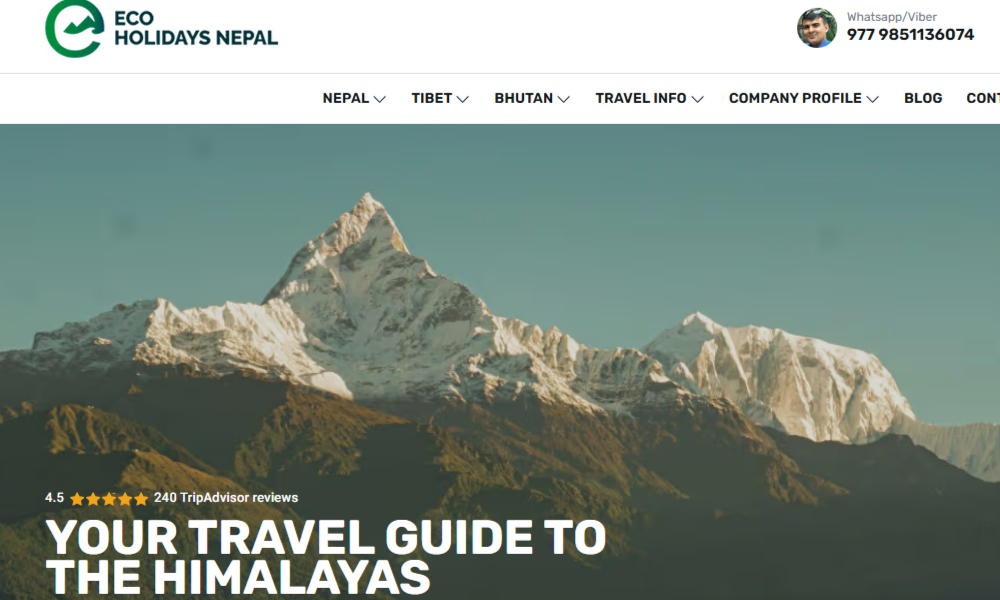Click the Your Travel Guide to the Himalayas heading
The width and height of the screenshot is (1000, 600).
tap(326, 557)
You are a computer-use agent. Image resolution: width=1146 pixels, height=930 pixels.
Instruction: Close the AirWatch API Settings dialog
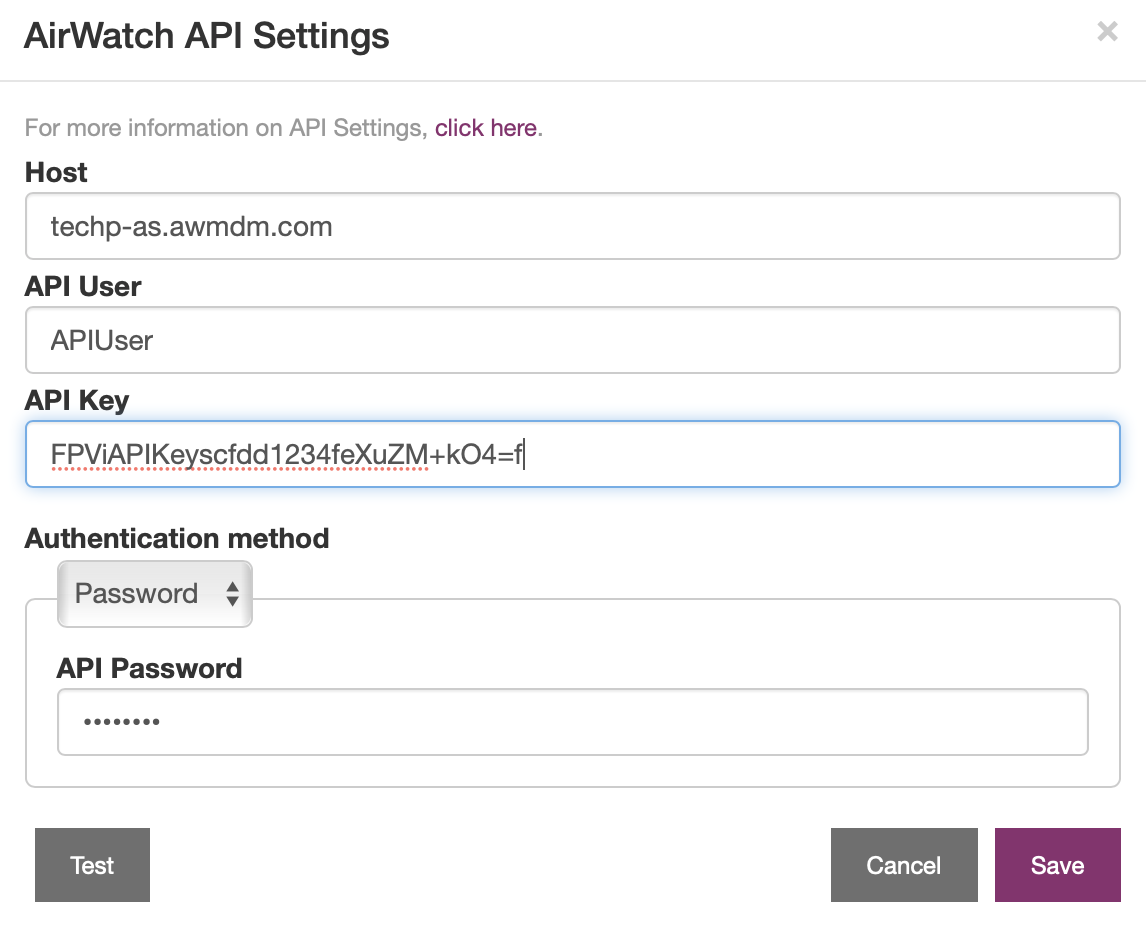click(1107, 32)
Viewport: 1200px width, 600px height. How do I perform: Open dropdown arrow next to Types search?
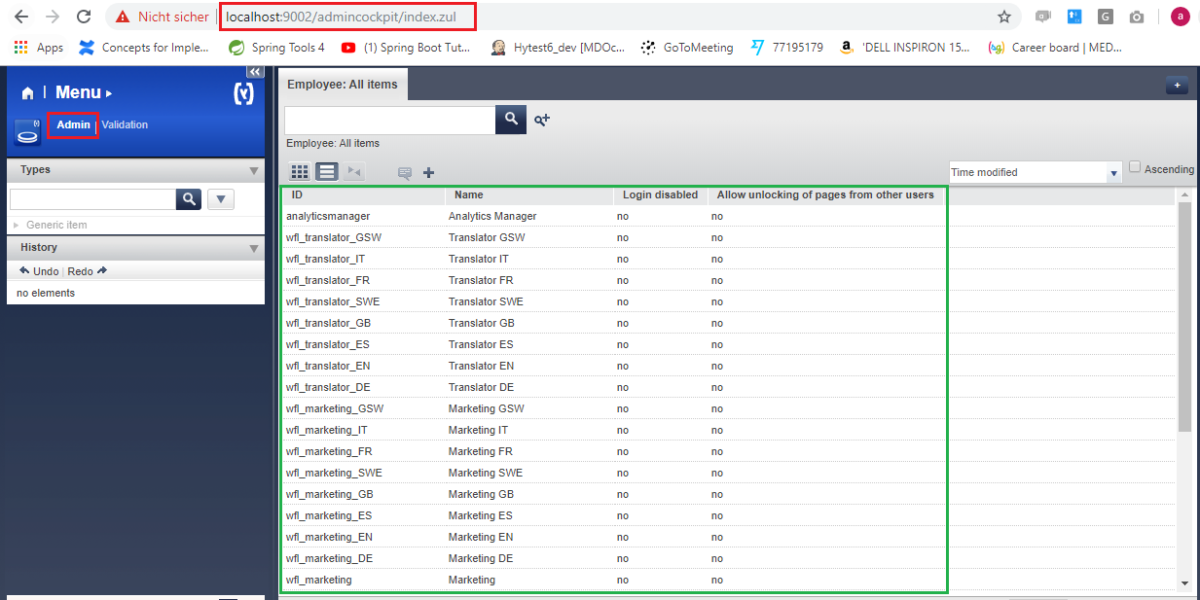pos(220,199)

=-=-=

The copy must begin at the line containing "Viewport: 1200px width, 600px" and end at the last line of the data above, with every line retyped exactly and no pictures included.

• Response area:
Viewport: 1200px width, 600px height. How do I perform: Open dropdown arrow next to Types search?
pos(220,199)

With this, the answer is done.